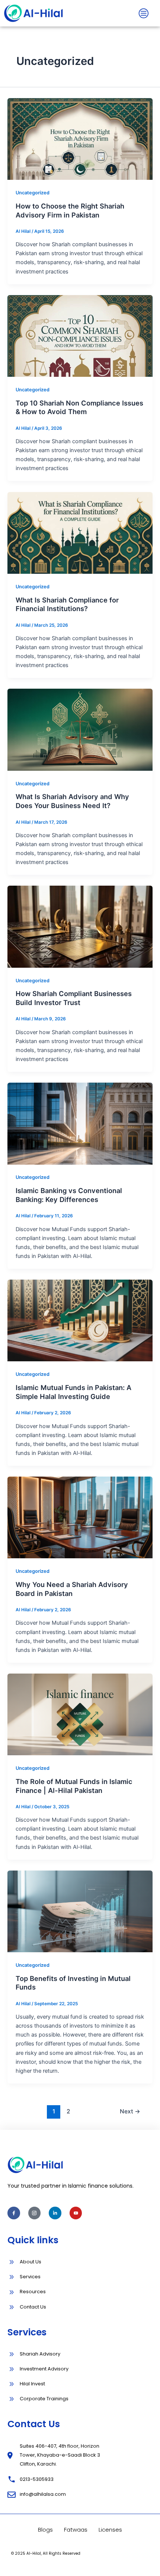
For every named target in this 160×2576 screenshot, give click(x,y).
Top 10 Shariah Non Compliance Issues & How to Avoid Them (79, 407)
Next (130, 2111)
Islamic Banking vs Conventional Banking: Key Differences (69, 1195)
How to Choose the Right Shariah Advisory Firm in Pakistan (70, 210)
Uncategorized (32, 192)
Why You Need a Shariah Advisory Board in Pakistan (72, 1588)
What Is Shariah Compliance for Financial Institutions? (67, 604)
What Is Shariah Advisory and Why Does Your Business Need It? (72, 801)
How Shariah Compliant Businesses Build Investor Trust (74, 998)
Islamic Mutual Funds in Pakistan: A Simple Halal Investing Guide (73, 1391)
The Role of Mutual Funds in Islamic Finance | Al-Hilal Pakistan (74, 1785)
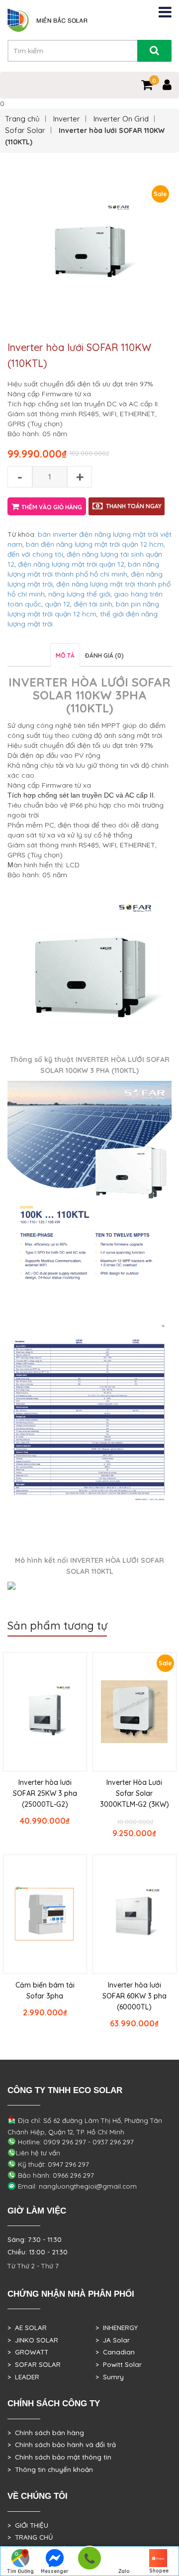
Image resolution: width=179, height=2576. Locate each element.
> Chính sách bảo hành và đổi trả (61, 2445)
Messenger (55, 2571)
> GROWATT (27, 2352)
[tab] (65, 655)
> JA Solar (112, 2340)
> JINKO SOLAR (32, 2340)
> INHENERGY (116, 2328)
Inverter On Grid (121, 118)
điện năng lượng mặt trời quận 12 (71, 564)
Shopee (159, 2571)
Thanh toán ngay (134, 506)
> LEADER (23, 2377)
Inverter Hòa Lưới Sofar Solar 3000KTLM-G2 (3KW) (134, 1793)
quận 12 (57, 603)
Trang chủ (22, 118)
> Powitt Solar (118, 2364)
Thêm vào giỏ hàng (51, 507)
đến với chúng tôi (35, 554)
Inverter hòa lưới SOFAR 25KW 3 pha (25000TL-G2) (45, 1793)
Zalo (124, 2571)
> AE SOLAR (27, 2328)
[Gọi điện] (89, 2561)
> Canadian (115, 2352)
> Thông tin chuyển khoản (50, 2469)
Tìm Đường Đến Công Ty (20, 2572)
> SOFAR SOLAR (34, 2364)
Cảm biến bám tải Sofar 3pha (45, 1990)
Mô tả (65, 655)
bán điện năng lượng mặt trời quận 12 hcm (95, 544)
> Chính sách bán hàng (45, 2433)
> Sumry (109, 2377)
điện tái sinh (93, 603)
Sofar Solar (25, 130)
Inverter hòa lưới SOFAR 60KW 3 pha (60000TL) (134, 1996)
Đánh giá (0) (104, 655)
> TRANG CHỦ (30, 2537)
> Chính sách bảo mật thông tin (59, 2457)
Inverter (66, 118)
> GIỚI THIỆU (27, 2525)
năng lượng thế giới (79, 593)
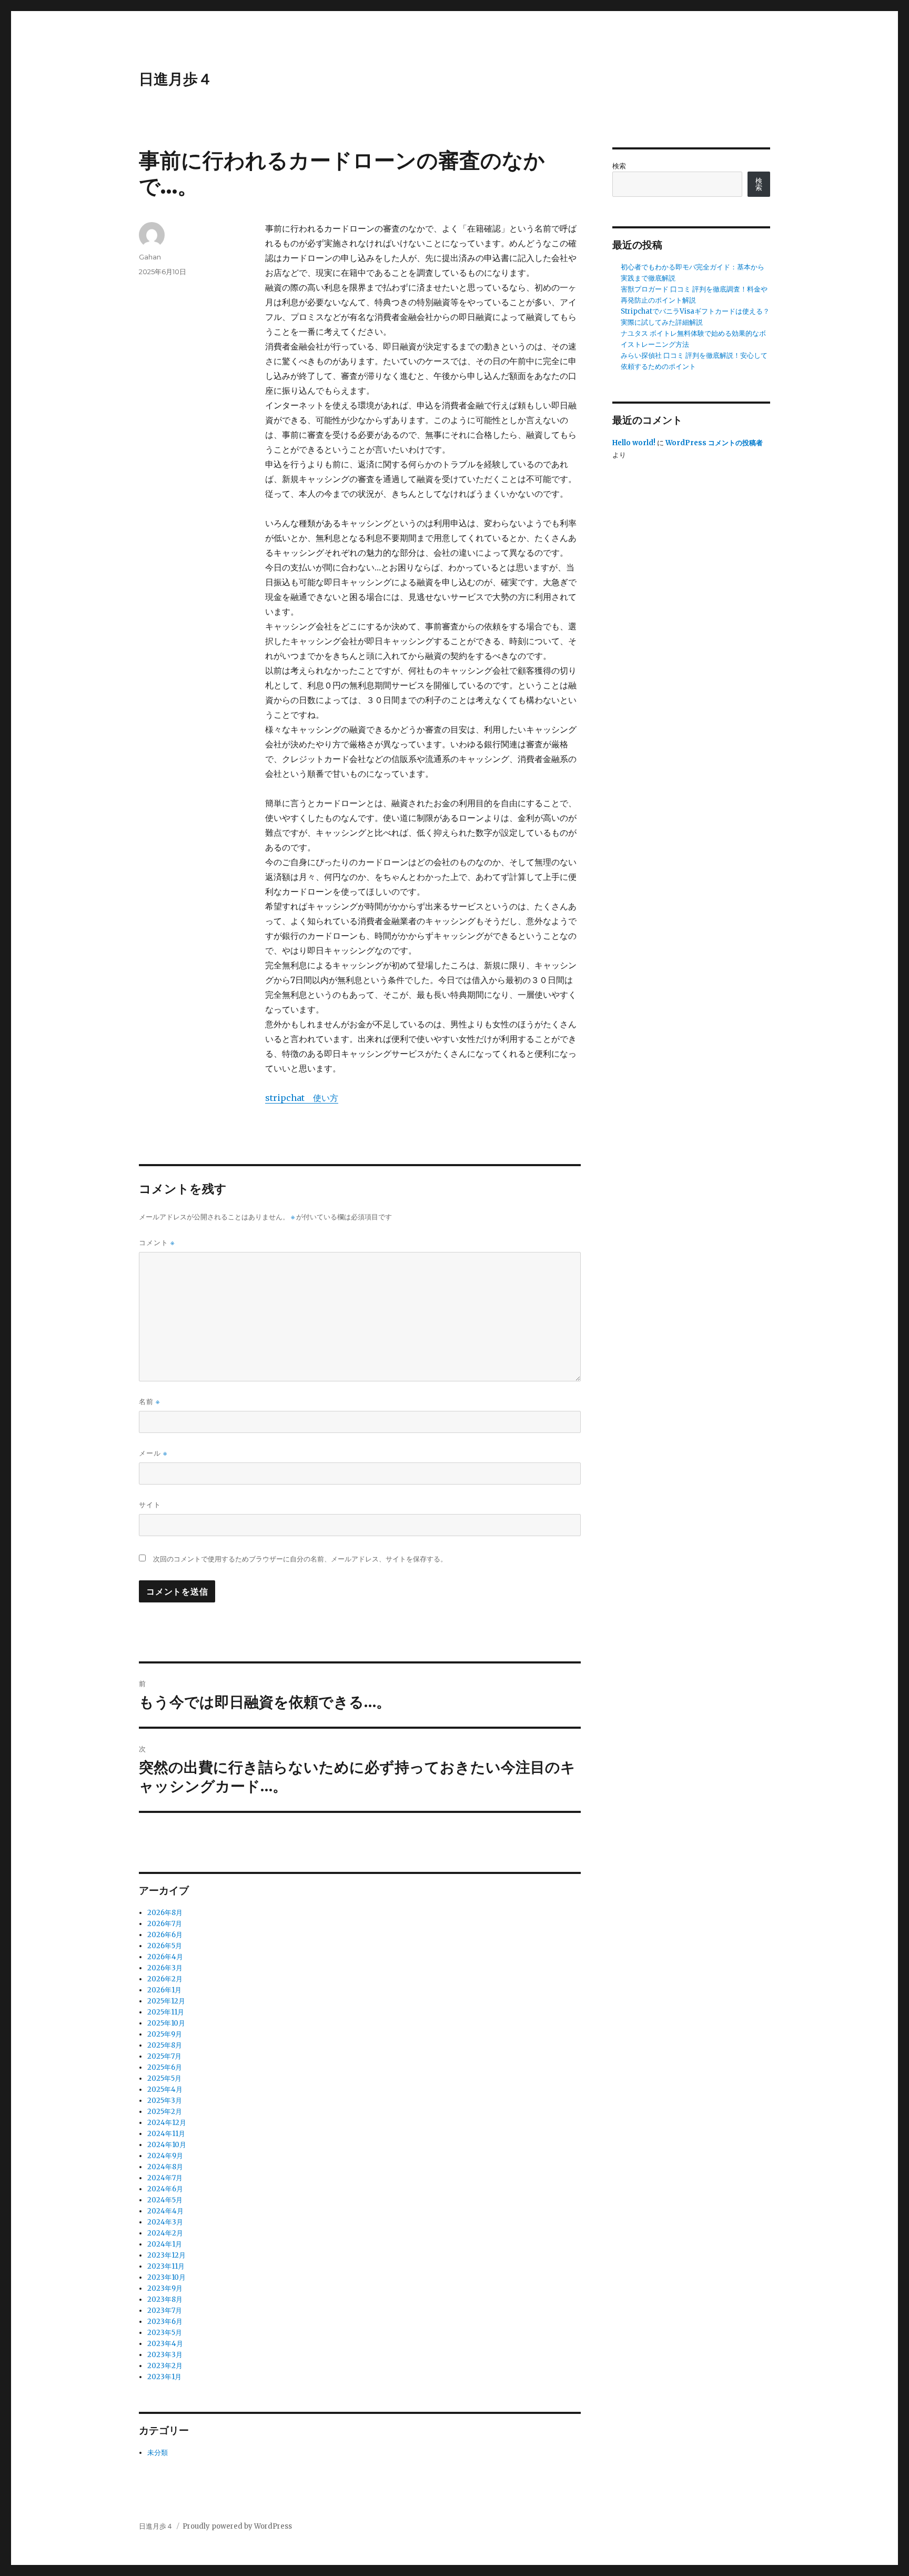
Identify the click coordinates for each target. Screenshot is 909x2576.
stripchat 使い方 (301, 1097)
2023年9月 (165, 2288)
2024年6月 (165, 2188)
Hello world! (633, 442)
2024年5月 (165, 2200)
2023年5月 (164, 2332)
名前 (149, 1401)
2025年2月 (164, 2111)
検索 (619, 166)
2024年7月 (165, 2177)
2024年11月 (166, 2133)
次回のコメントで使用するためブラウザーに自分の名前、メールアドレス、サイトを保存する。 (300, 1559)
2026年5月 (164, 1945)
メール (153, 1453)
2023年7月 (164, 2310)
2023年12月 (166, 2255)
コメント (157, 1242)
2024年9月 (165, 2155)
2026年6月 (165, 1934)
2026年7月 (164, 1923)
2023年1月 (164, 2376)
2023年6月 (165, 2321)
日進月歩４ (176, 79)
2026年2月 (165, 1978)
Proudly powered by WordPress (237, 2526)
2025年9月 (164, 2034)
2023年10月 (166, 2277)
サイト (150, 1504)
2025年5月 (164, 2078)
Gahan (150, 257)
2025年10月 (166, 2023)
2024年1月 (164, 2244)
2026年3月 (165, 1967)
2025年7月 (164, 2056)
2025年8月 (164, 2045)
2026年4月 (165, 1956)
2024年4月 (165, 2211)
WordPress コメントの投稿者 (714, 442)
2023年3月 (165, 2354)
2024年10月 (166, 2144)
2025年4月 (165, 2089)
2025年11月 (165, 2012)
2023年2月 (165, 2365)
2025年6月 (164, 2067)
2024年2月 (165, 2233)
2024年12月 (166, 2122)
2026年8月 (165, 1912)
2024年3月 (165, 2222)
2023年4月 (165, 2343)
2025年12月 (166, 2001)
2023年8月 (165, 2299)
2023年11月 (166, 2266)
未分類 (157, 2452)
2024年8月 (165, 2166)
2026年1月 (164, 1990)
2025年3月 (164, 2100)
○ ○ ○ ○ ○ ○ ○
Look through the data above for the string "Mutual" and copy every line where it appears.

Answer
Islamic Mutual Funds in Pakistan: A Simple Halal Investing Guide (73, 1391)
The Role of Mutual Funds in Islamic Finance | Al-Hilal Pakistan (74, 1785)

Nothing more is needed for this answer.